The 2020 Bobson Awards – A Year in Movie Data

What happens when you combine a data nerd with a self-described movie buff? Far too much nonsense.

For the last few years, I have been recording my daily activities and moods using a nifty app called Daylio. I wanted a way to record what I did day to day in a less formalized way than journaling. Along with my general daily routine, I recorded every time I watched a movie as well as my personal rating (out of 10) of the movie. I decided to create a spreadsheet of all of the movies that I watched in 2020 based on all of those entries.

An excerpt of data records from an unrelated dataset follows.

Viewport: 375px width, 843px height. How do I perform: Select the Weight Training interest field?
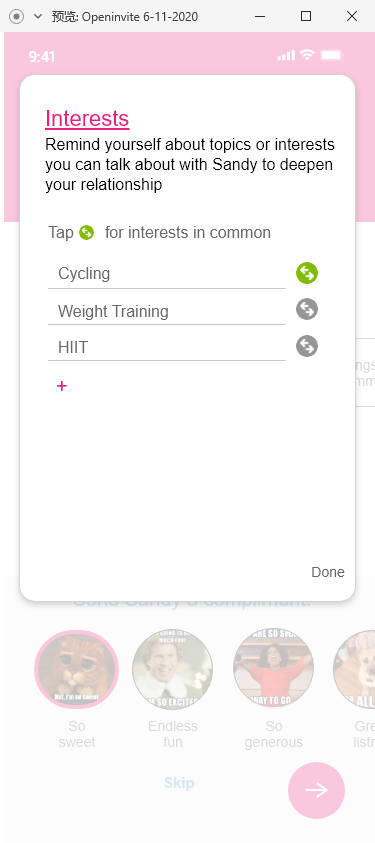[167, 311]
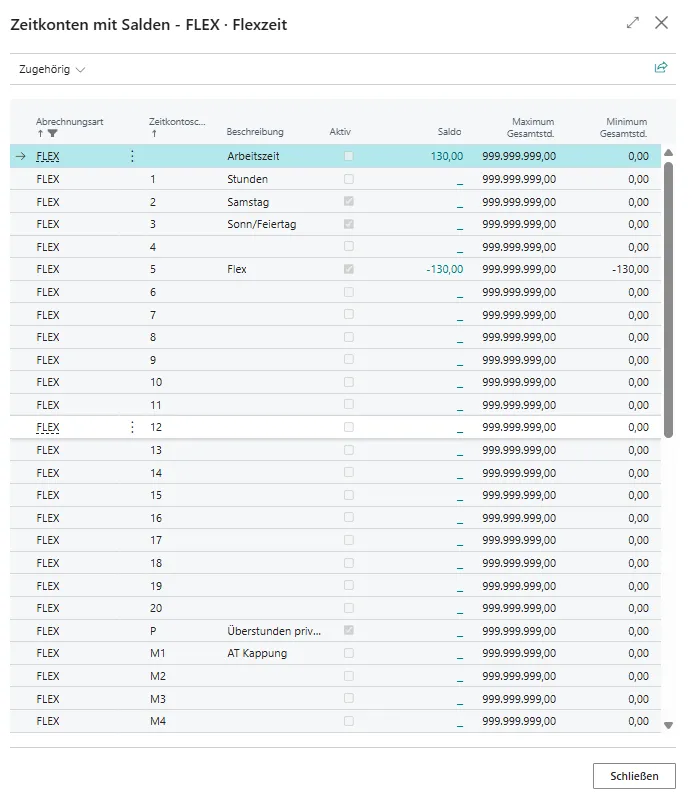The width and height of the screenshot is (692, 801).
Task: Expand the dialog to full screen
Action: 632,23
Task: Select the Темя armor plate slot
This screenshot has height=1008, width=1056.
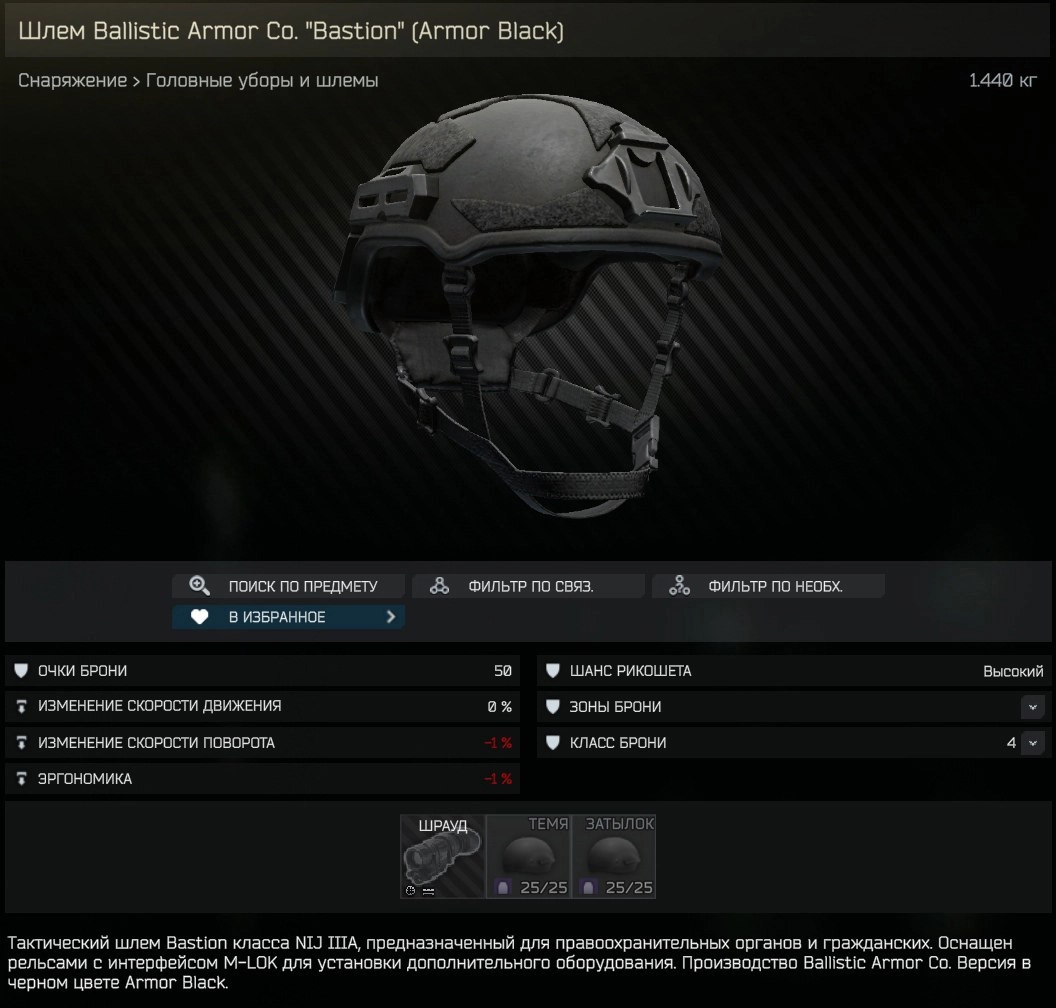Action: pos(529,856)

I’ll start with the statistical and graphical analyses of the data that I generated. I am including my R code – if that doesn’t interest you, just look at the pretty graphs. If you are only interested in my movie awards for the year, feel free to scroll towards the bottom of the page.

The Data

Here’s the top of the dataset. The release year, directors, MPA rating and medium were all directly taken from IMDB. Genres tend to be all over the place on IMDB, so I restricted the possibilities to what I considered the movie’s “main” genre, and added a secondary genre if I felt it needed nuance. I included a column to denote if I had previously watched the movie. Lastly, I recorded my personal rating of the movie.

There’s nothing that I love more than a fresh dataset (go ahead, call me a nerd, I DARE you). Using R, I began to play around with the dataset I had created.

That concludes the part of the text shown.